Please repeat, precisely as written, only the lines from the one containing "Image resolution: width=930" through the last line of the records below, pictures omitted.

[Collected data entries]
[Start of Attachment]

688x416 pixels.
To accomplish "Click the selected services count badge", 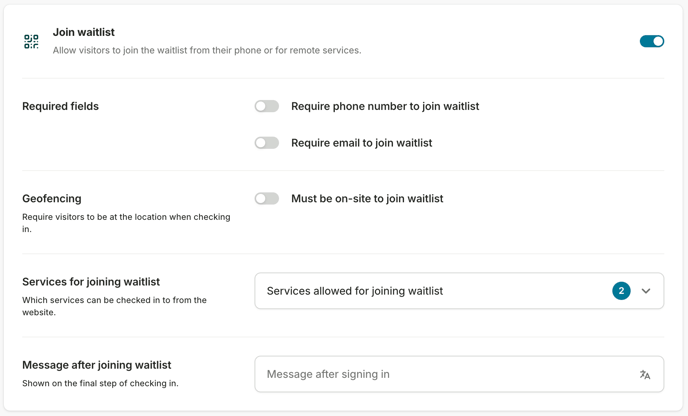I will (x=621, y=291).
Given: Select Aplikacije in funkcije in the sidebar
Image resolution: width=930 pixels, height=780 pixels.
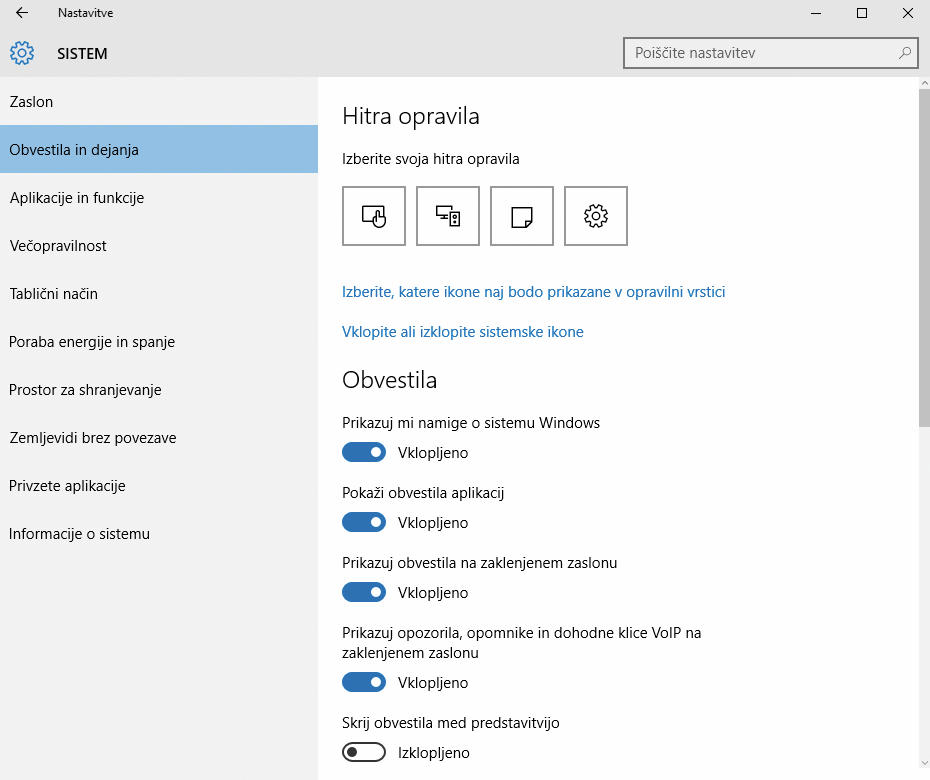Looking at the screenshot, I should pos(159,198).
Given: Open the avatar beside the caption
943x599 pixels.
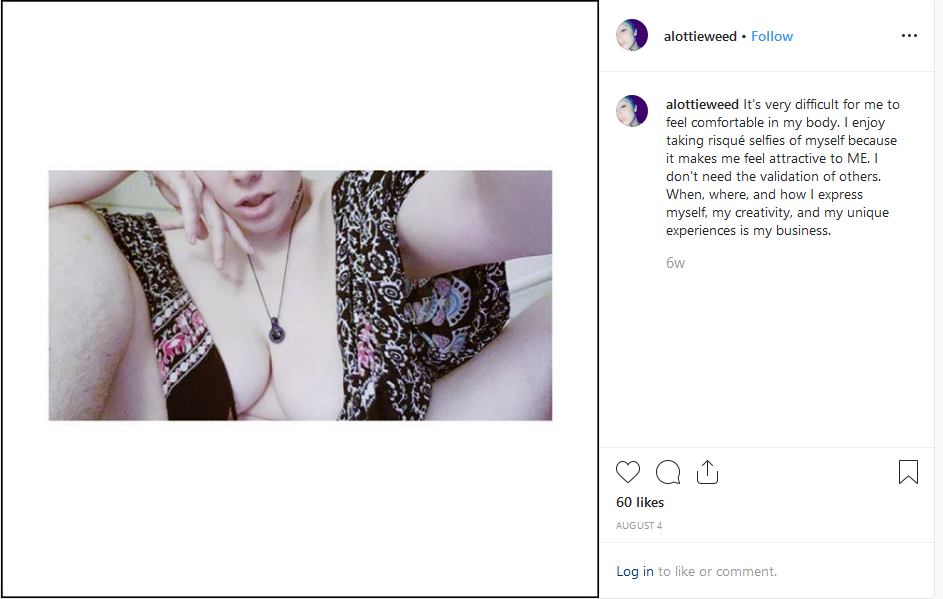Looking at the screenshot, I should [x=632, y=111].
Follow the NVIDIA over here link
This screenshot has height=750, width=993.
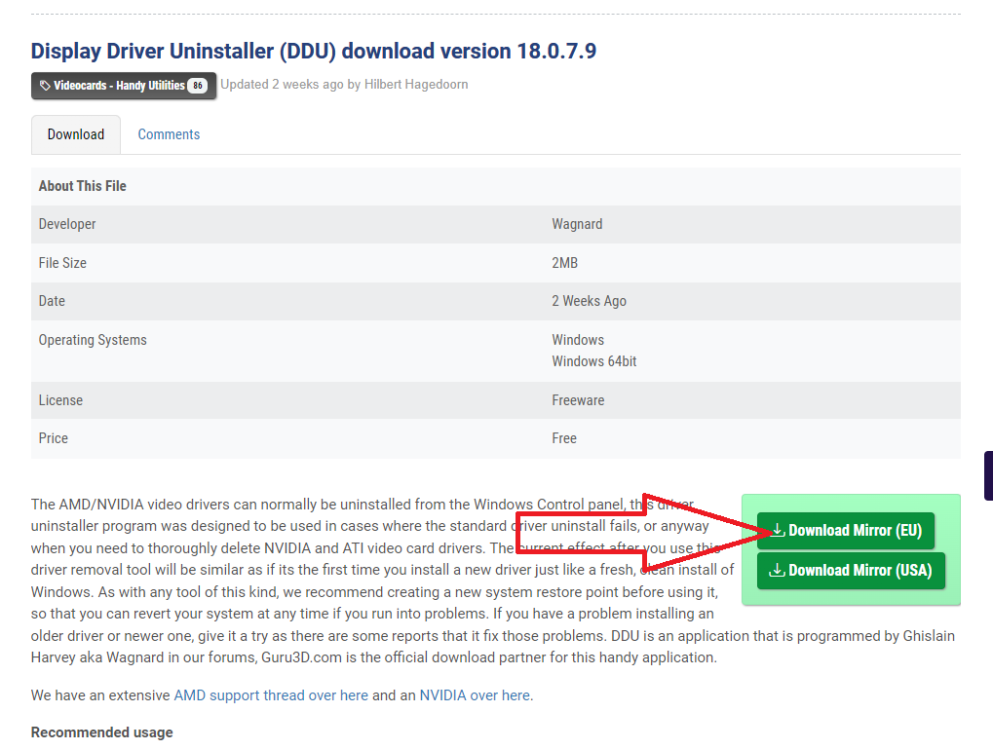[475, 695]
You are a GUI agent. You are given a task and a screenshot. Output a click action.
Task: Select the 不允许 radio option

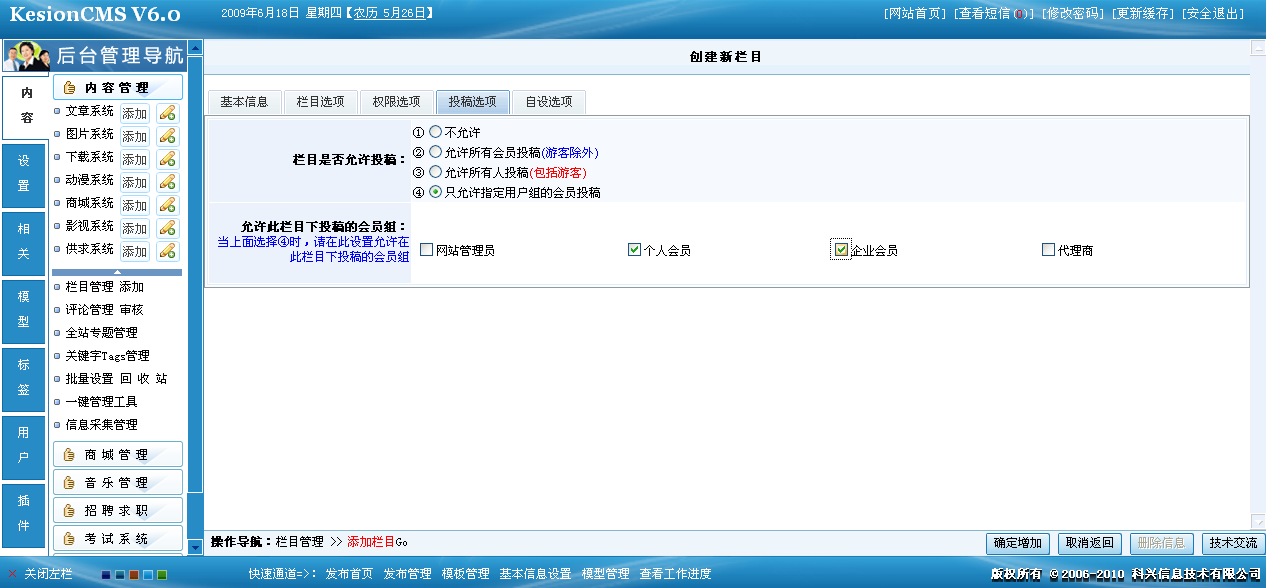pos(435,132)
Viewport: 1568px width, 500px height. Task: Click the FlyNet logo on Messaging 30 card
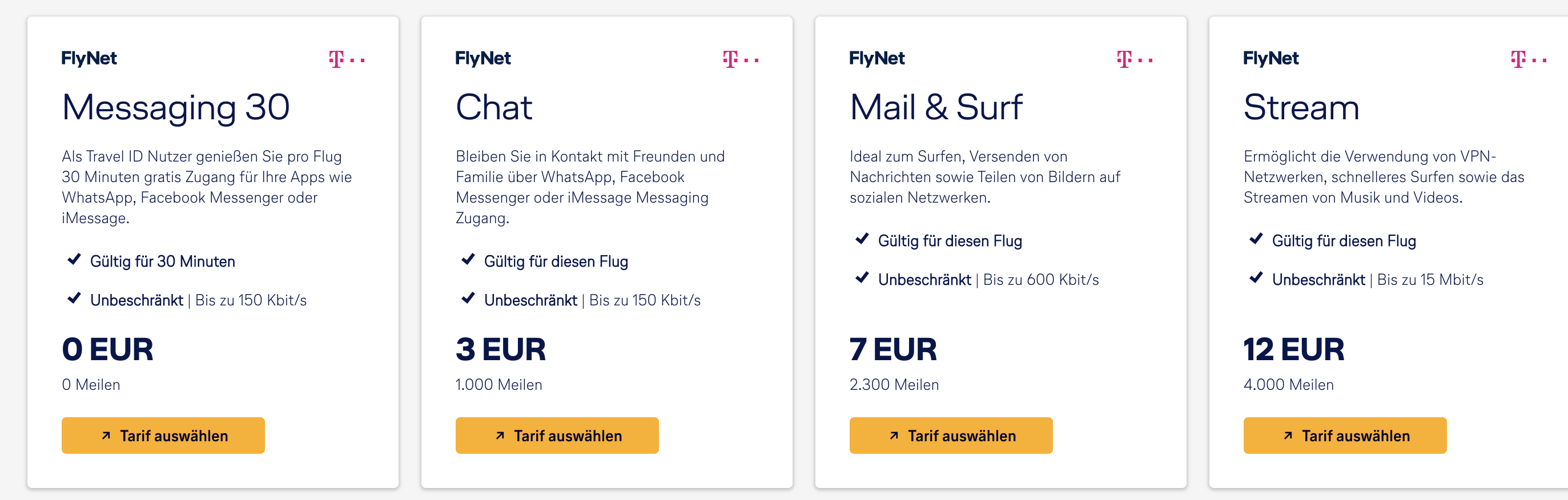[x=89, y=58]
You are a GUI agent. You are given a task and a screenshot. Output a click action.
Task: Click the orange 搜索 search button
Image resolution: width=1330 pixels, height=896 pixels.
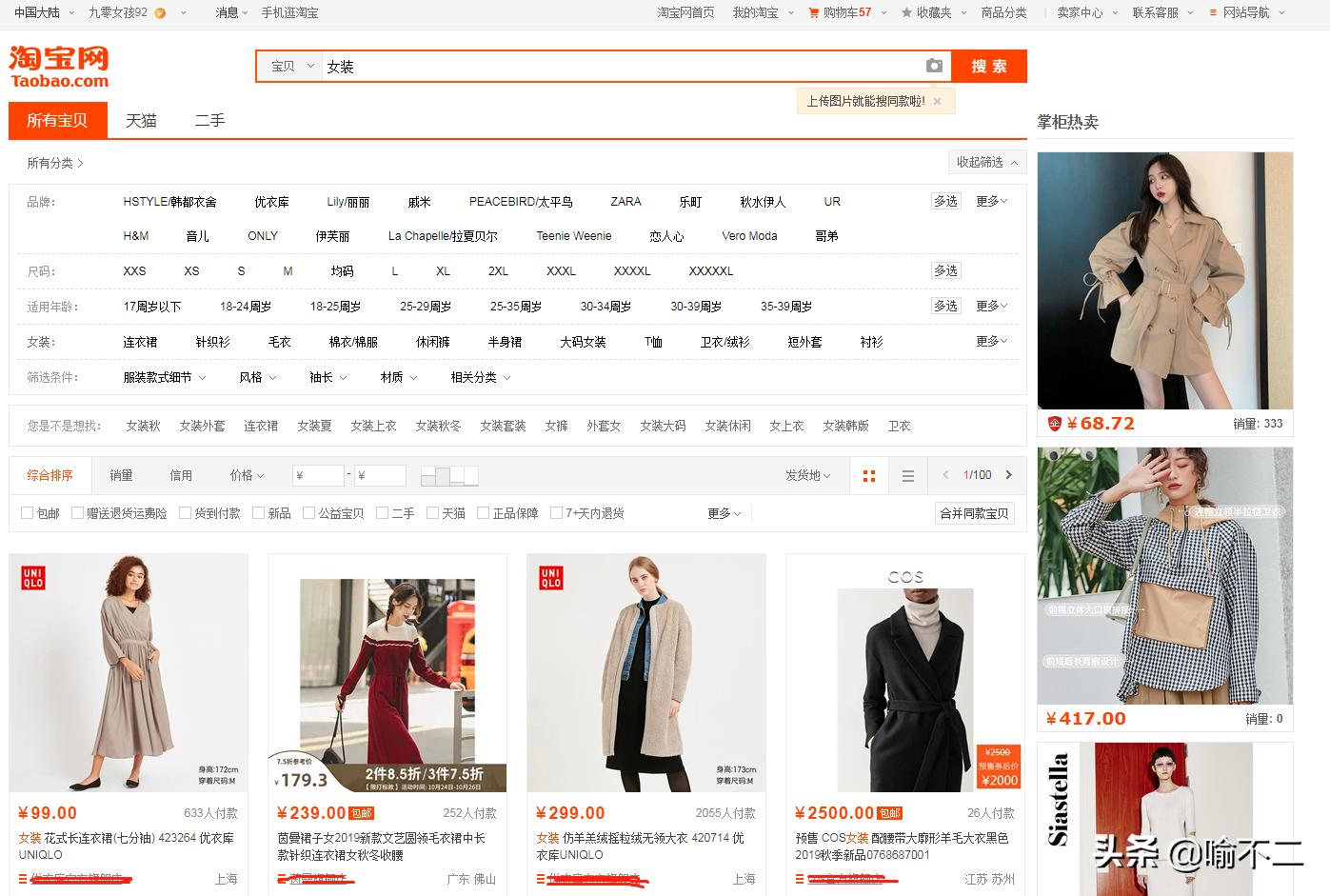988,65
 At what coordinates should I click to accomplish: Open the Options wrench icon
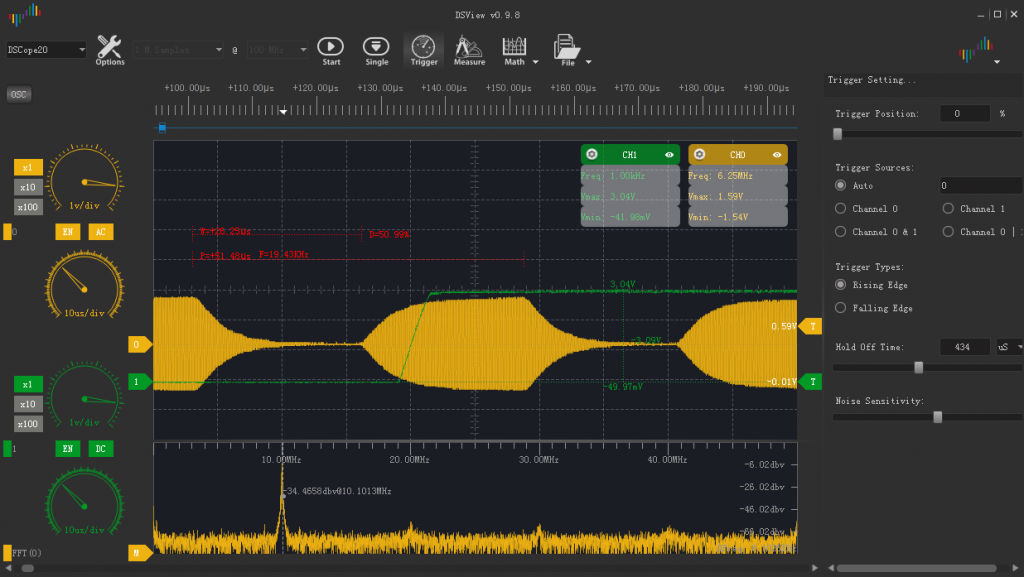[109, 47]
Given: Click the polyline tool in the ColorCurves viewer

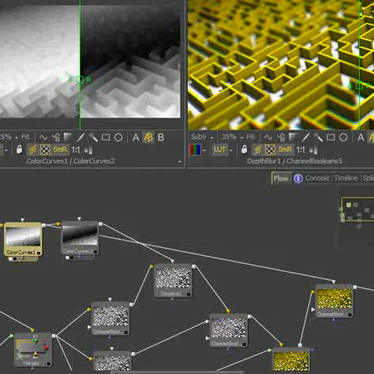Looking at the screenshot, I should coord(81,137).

[End of Attachment]

OUTPUT FOR THIS EXERCISE
Image resolution: width=930 pixels, height=780 pixels.
Looking at the screenshot, I should pos(159,198).
Given: Open the avatar beside the caption
943x599 pixels.
Looking at the screenshot, I should [x=632, y=111].
Follow the NVIDIA over here link
This screenshot has height=750, width=993.
[475, 695]
You are a GUI agent. You are given a task and a screenshot. Output a click action.
Task: Select the 不允许 radio option

pos(435,132)
Viewport: 1568px width, 500px height. Task: Click the FlyNet logo on Messaging 30 card
[x=89, y=58]
You are a GUI agent. You are given a task and a screenshot. Output a click action.
Task: Click the orange 搜索 search button
Image resolution: width=1330 pixels, height=896 pixels.
988,65
 At what coordinates should I click to accomplish: Open the Options wrench icon
[109, 47]
Given: Click the polyline tool in the ColorCurves viewer

Looking at the screenshot, I should coord(81,137).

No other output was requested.